Organizations have come to accept that hybrid and remote work teams are here to stay. However, as connectivity and network infrastructure continue to grow, so does the threat landscape. Work location flexibility offers many solutions for global enterprises, but it also creates more security risks.
In this archived keynote session, Cassandra Mack, head of security and GRC at Spekit, and Dharmendra Mohan, co-founder and CEO of Sonet.io, explain how evolving security threats affect ever-expanding remote environments. The keynote opened the “10 Security Threats to Your Remote Workforce” live webinar, presented by ITPro Today and sponsored by Sonet.io, on Sept. 13, 2023.
View the entire ‘10 Security Threats’ live webinar on-demand here.
The transcript of the video follows below. Minor edits have been made for clarity.
Cassandra Mack: I think it's safe to say that remote work is not going anywhere. We hear a lot about return-to-work mandates, but the proof is out there that companies are moving even more daily operations out of their buildings, reducing costs, and realizing the value of at least having a hybrid workforce.
If you look back to COVID, IT and security teams were forced to quickly shift and figure out how to go remote. We propelled ourselves forward faster than ever, but we took a lot of shortcuts to get there. Remember Googling, ‘How do we get 650,000 users remote in a short period of time with devices’? We couldn't even order devices then, so it was a huge task we completed. Now we need to take a step back and figure out how we make sure it's right.
How do we get the right size for where we're going? How do we make sure that we have the right tools – not just what we could get cobbled together – to make a solution? Go ahead.

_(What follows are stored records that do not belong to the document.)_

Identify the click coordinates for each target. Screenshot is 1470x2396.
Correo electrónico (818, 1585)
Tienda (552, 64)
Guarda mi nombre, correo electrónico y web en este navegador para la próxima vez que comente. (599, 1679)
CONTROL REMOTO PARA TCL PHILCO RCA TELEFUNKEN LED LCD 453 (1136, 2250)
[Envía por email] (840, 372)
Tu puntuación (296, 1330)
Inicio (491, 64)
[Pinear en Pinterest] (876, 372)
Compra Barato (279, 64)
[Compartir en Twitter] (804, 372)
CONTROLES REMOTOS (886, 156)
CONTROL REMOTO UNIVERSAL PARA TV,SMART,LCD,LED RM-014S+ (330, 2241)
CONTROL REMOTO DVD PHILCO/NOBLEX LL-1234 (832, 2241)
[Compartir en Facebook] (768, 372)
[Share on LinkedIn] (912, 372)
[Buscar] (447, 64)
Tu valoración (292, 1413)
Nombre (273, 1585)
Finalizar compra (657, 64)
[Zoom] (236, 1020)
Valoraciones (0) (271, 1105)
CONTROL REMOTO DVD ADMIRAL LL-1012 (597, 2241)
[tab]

Dharmendra Mohan: Absolutely. With this return-to-work mandate, I don't think that there is one size that fits all. I think different companies and different verticals will behave differently. Some companies are going fully remote, some are fully in-office, while the rest of them are somewhere in between. Ultimately, we need to hire folks with the right skills at the right time. So, we need to cater to everybody, whether they are remote, completely in the office, or hybrid. We need to build the sorts of tools that can cater to all kinds of employees or contractors out there.
CM: That's a good point because the drag on our IT helpdesk and IT teams is felt more than ever. In fact, turnover rates are trending up towards 47% in IT teams because of that excessive workload and the extra strain. So, we need to talk about how we do that. We have quite a few changes coming down through the government that will impact big companies. The SEC is now requiring boards to be more responsible for cybersecurity as well as public companies. That will trickle down to the rest of us, who are not required at that level but are also part of the food chain for those bigger companies.
DM: Right. With the generational and technological shift, all remote workers or users are essentially used to having newer tools in their personal lives. And I think they expect that sort of experience, even with the enterprise tools. Many companies are banning ChatGPT, but there are many use case advantages. We need to build tools that can be used seamlessly from any browser and any device but also be able to protect data.
So, if people are putting company secrets into ChatGPT or sourcing fake data from it and putting it into the applications, we must provide checks and balances. We need to provide these tools that make users productive, but at the same time, have the checks and balances for them to be able to take advantage of all the modern tools.
CM: Yes, that's a key callout, because right now, as a security person, I have almost zero visibility unless I buy an expensive tool for data loss. Even observability, I don't have that. There are big companies that don't want to prioritize that. In their spending, they're considering the other important security tools that need to be put in place. Being able to get that without spending a ton of money is important, so I always tell this story.
Every IT and security person I've met in the last 25 years has a great story about some user. We used to advise checking to see if your computer is plugged in before you call the helpdesk, but it gets even crazier, right? The more you get into IT, the more you realize that users have a lot of access, and they touch many things. And we have tons of users, right? It could be executives, employees, contractors, or your customer base. They tend to do a lot of stupid things that cause us extra work. It's becoming a lot more unpredictable and complicated to manage that while being accountable for the actions that protect our networks.
DM: User error is the biggest cause of security breaches. There is no malintent, but they are just busy and end up committing an error. Our tools need to have built-in guardrails, both for users as well as for IT. If users are downloading sensitive content, it may not be their intention, but if a tool blocks it automatically, then they are good to go. ‘Okay, fine, I don't need to download.’ So, it becomes training for them, as well. Also, from an IT perspective, they need to know how a new user that they've onboarded is behaving.